▶ [Soru 1]: Wittgenstein metnine göre olguların mantıksal resmi nedir?
▶ [Soru 2]: Lütfen Wittgenstein metninde "3. Olguların mantıksal" sözlerinden "algılanacak surette dışavurulur." sözlerine kadar uzanan bölümü hiç değiştirmeden kopyalayın.

▶ [Metin alıntısı]:
Felsefe hakkında her şey…

Wittgenstein: Düşünce ve Dil İlişkisi

08.11.2019
2.316

Wittgenstein mantıksal resimlerin bir çeşidi üzerinde özellikle durur ki bunlar, düşüncelerdir.

3. Olguların mantıksal resmi bir düşüncedir.
3.001 “Bir olgu durumu düşünülebilirdir”: Bunun anlamı onu kendimize resmedebilmemizdir.
3.01 Doğru düşüncelerin toplamı dünyanın bir resmidir.
3.02 Bir düşünce hakkında olduğu durumun olanağını içerir.

Görüldüğü gibi düşüncelerimiz de Wittgenstein’a göre resimlerdir. Bu itibarla resimlerin sahip olduğu tüm özellikleri haizdirler: Belli bir düzenlemeye sahip unsurları içerirler; dolayısıyla belli bir yapıları ve resimsel bir biçimler vardır ve olanaklı olgu durumlarını resmederler.

Bu durumda sorulacak bir soru şudur: Düşünceler nasıl iletilebilir? Wittgenstein bunun cevabını şu şekilde vermektedir:

3.1 Bir önermede bir düşünce duyular tarafından algılanacak surette dışavurulur.

▶ [Kayıtlı veriler]:

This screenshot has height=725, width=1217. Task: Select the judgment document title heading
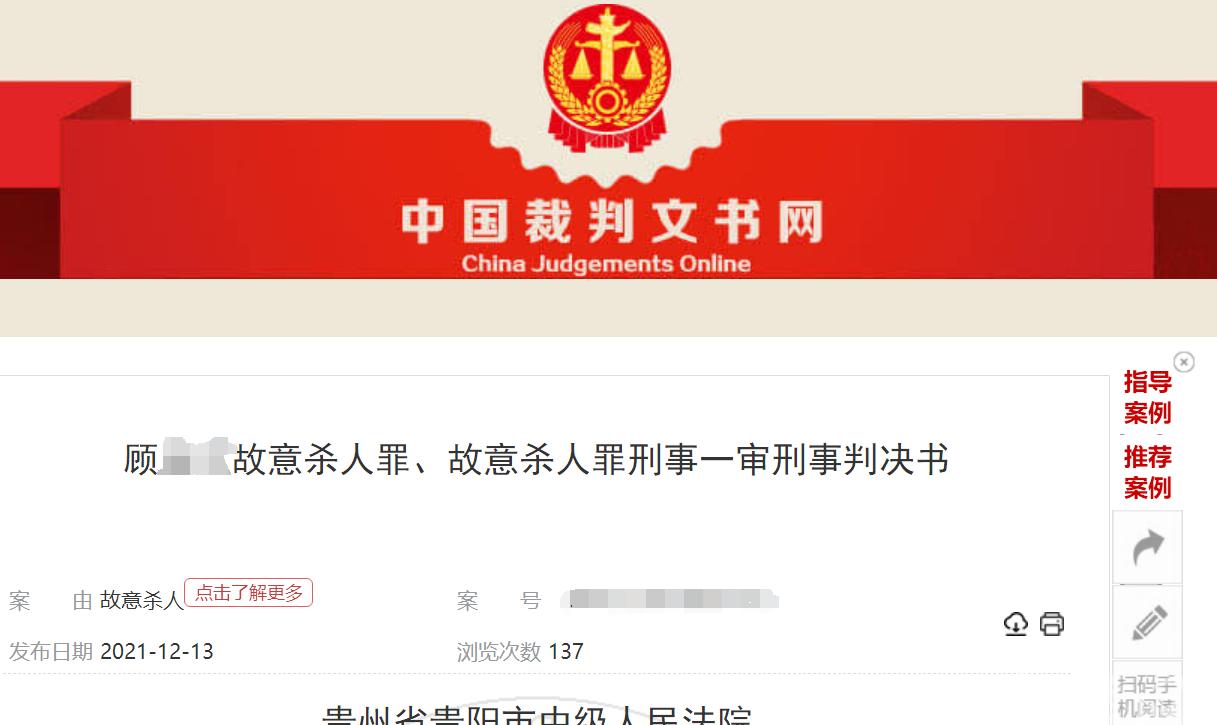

▶ [Yanıt 1]: Olguların mantıksal resmi bir düşüncedir.

▶ [Yanıt 2]:
3. Olguların mantıksal resmi bir düşüncedir.
3.001 “Bir olgu durumu düşünülebilirdir”: Bunun anlamı onu kendimize resmedebilmemizdir.
3.01 Doğru düşüncelerin toplamı dünyanın bir resmidir.
3.02 Bir düşünce hakkında olduğu durumun olanağını içerir.

Görüldüğü gibi düşüncelerimiz de Wittgenstein’a göre resimlerdir. Bu itibarla resimlerin sahip olduğu tüm özellikleri haizdirler: Belli bir düzenlemeye sahip unsurları içerirler; dolayısıyla belli bir yapıları ve resimsel bir biçimler vardır ve olanaklı olgu durumlarını resmederler.

Bu durumda sorulacak bir soru şudur: Düşünceler nasıl iletilebilir? Wittgenstein bunun cevabını şu şekilde vermektedir:

3.1 Bir önermede bir düşünce duyular tarafından algılanacak surette dışavurulur.